La Biélorussie reste une alliée proche de la Russie dans de nombreux domaines. Le président Alexandre Loukachenko a habilement géré la relation du pays avec la Russie, et a utilisé cette relation pour faire de Moscou la principale source de subventions vitales pour l’économie. Ces subventions sont considérées comme le prix consenti par la Russie pour obtenir l’alignement de la Biélorussie et maintenir des installations militaires sur son territoire.

Les sondages montrent que, si les Biélorusses veulent garder de bonnes relations avec la Russie, ils entendent également maintenir Moscou à distance. Minsk, en somme, recherche un équilibre géopolitique entre une Russie de plus en plus agressive et l’Occident, afin de garantir sa sécurité et sa stabilité en tant que pays « géographiquement neutre ». Dans cette perspective, Minsk est prêt à faire certaines concessions à l’Occident (en modérant par exemple la répression contre les opposants et en ouvrant un dialogue sur les droits de l’homme avec les Etats-Unis et l’UE), à la condition que celui-ci ne remette pas en cause le système politique en place.
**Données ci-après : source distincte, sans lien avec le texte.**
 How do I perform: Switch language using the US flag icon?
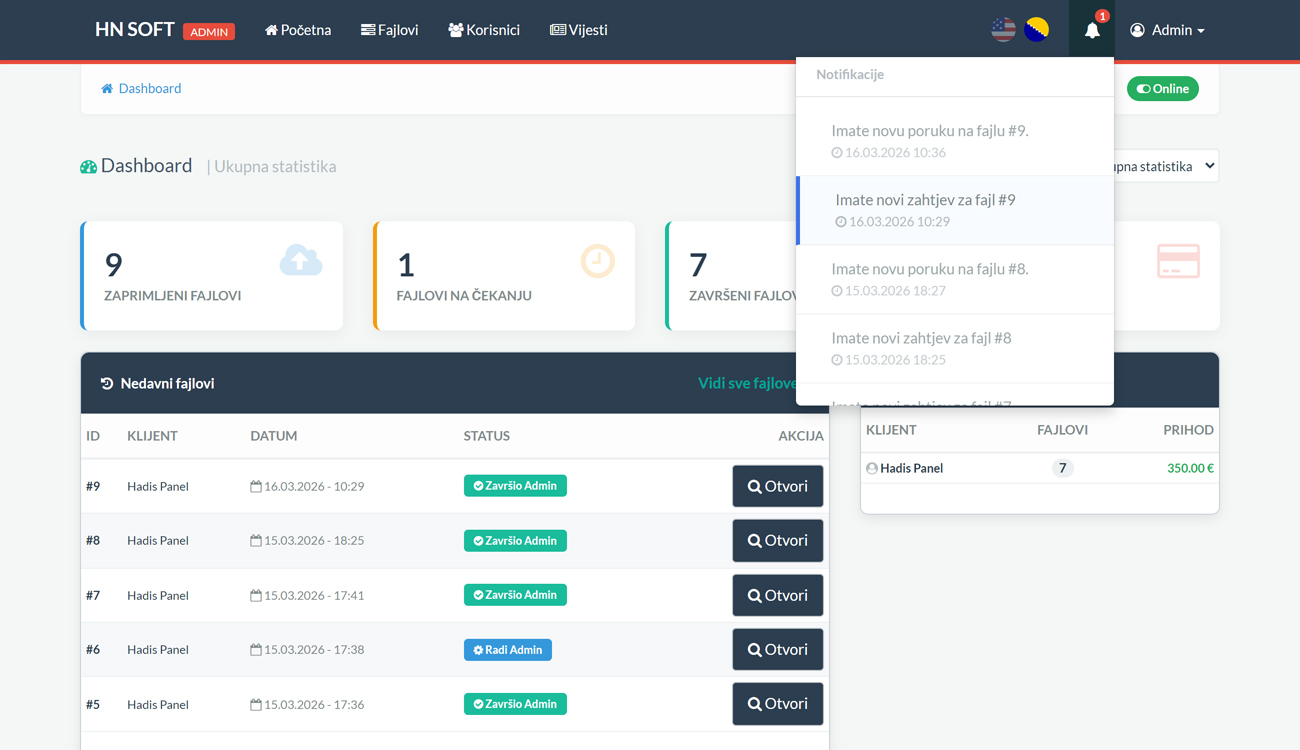tap(1003, 30)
Un sondage récent montre que, si les Biélorusses sont intéressés par l’UE, c’est avant tout parce qu’ils la pensent capable de contribuer aux réformes économiques et au développement de leur pays (32,6 % des sondés). Seuls 8,9 % des Biélorusses estiment que leur pays pourrait profiter de la coopération avec l’UE dans les domaines de la démocratie et de la bonne gouvernance.

Un étonnant degré de liberté

En tout cas, le dialogue UE-Biélorussie a fourni des possibilités d’intervention plus larges à la société civile. Des représentants des partis et groupes d’opposition rencontrent des responsables gouvernementaux, des membres de think tanks indépendants et des militants de la société civile participent (y compris à la télévision d’Etat) à des débats publics sur des sujets sensibles pour le gouvernement. De telles possibilités étaient inimaginables il y a encore cinq ans.
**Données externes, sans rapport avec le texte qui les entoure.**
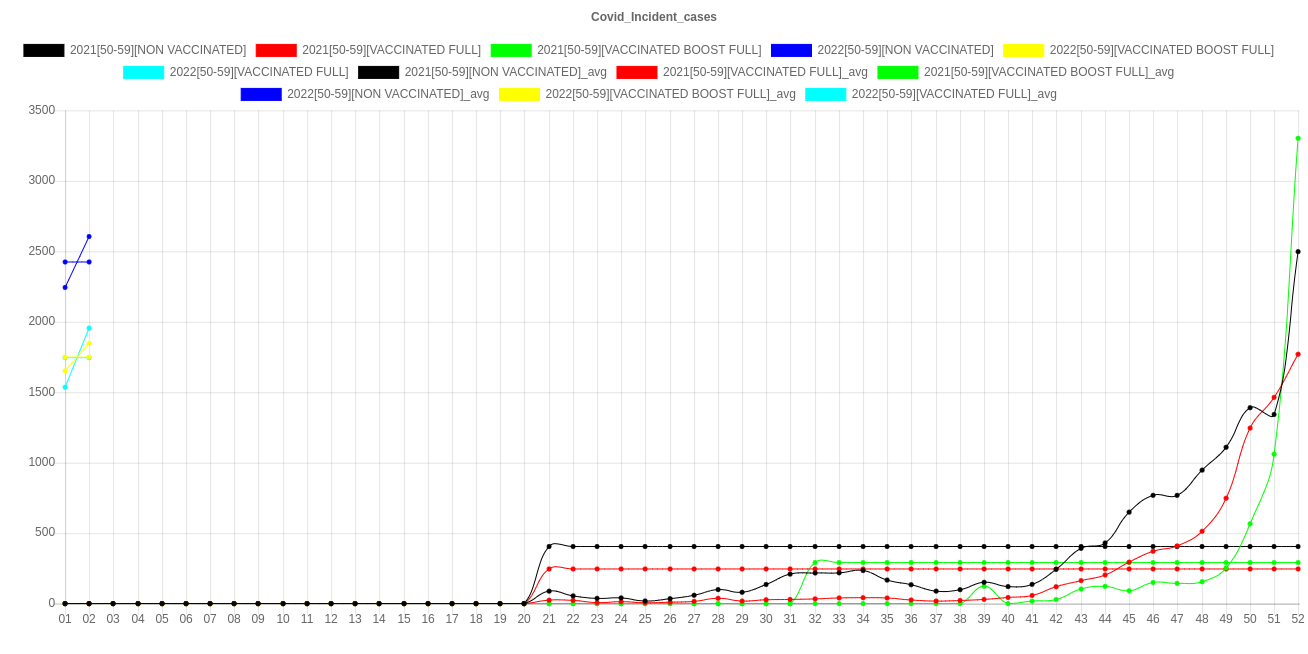Hide 2021 VACCINATED FULL_avg via red swatch

tap(637, 72)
Les citoyens biélorusses bénéficient d’un accès à Internet quasiment sans restriction, et les médias biélorusses en ligne jouissent d’un étonnant degré de liberté. Il est possible d’acheter certains journaux d’opposition auprès du système public de distribution. Ne serait-ce que pour ces avancées, il convient de se féliciter du dialogue entre Minsk et Bruxelles.

Quant aux manœuvres « Zapad 2017 », les spécialistes biélorusses ont été surpris de constater que ces exercices de routine, planifiés depuis longtemps, suscitaient de telles inquiétudes et des commentaires aussi alarmistes, sinon hystériques, dans les pays voisins et même dans la bouche de certains responsables militaires occidentaux.
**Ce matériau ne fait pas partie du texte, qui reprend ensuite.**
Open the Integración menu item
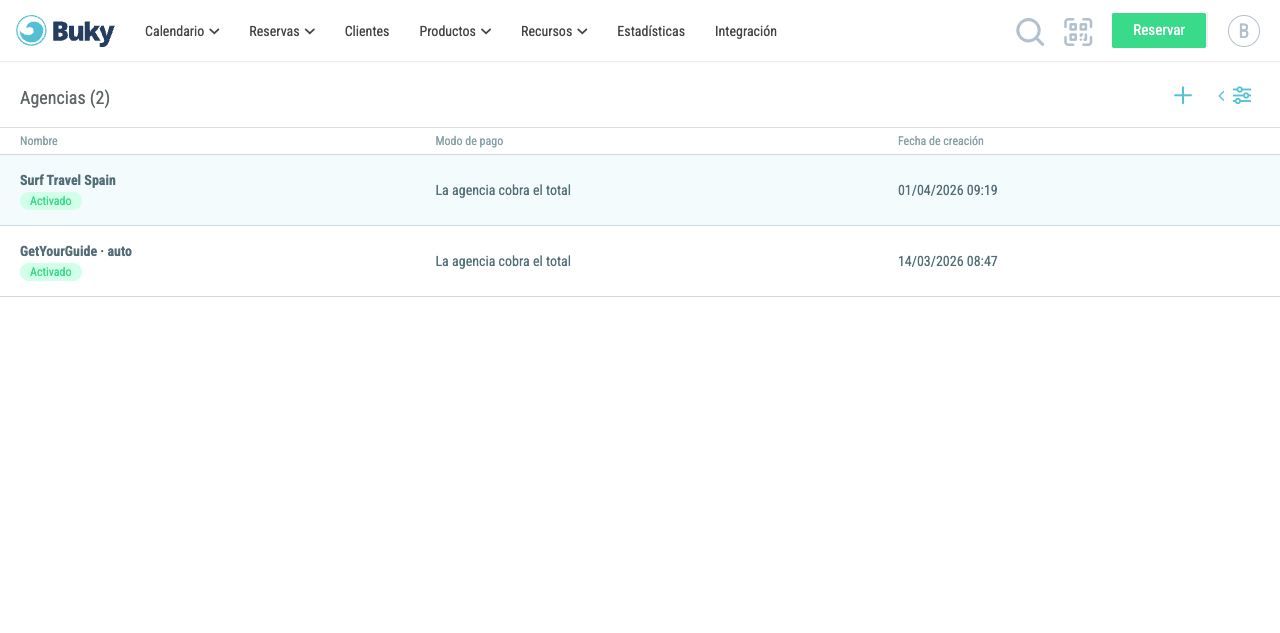The image size is (1280, 633). (x=746, y=31)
Moscou n’a aucun motif pour occuper la Biélorussie, sans parler de déclencher une guerre avec l’OTAN. Les experts militaires des pays membres de l’Alliance atlantique (et d’Ukraine) savent parfaitement qu’il est impossible de dissimuler le transfert de 100 000 hommes de la Russie vers la Biélorussie, ni d’occuper la Biélorussie avec les 3 000 soldats russes qui participent officiellement aux exercices en territoire biélorusse. Il ne fait donc aucun doute que les politiciens qui propagent ce genre de fausses informations le font à des fins uniquement politiques, à savoir attirer l’attention des Etats-Unis sur leur propre sécurité nationale et améliorer leurs résultats électoraux.

Pour les citoyens biélorusses, Zapad 2017 n’est absolument pas inquiétant ; les gens s’intéressent davantage aux problèmes sociaux et politiques. Les manœuvres conjointes ne sont un sujet de discussion que parmi les utilisateurs politisés des réseaux sociaux et les militants d’opposition, effrayés par les actions russes en Ukraine. Heureusement, ces exercices militaires n’ont lieu qu’une fois tous les quatre ans.

Par Dzianis Melyantsou, analyste à l’Institut biélorusse pour les études stratégiques. Traduit de l’anglais par Gilles Berton.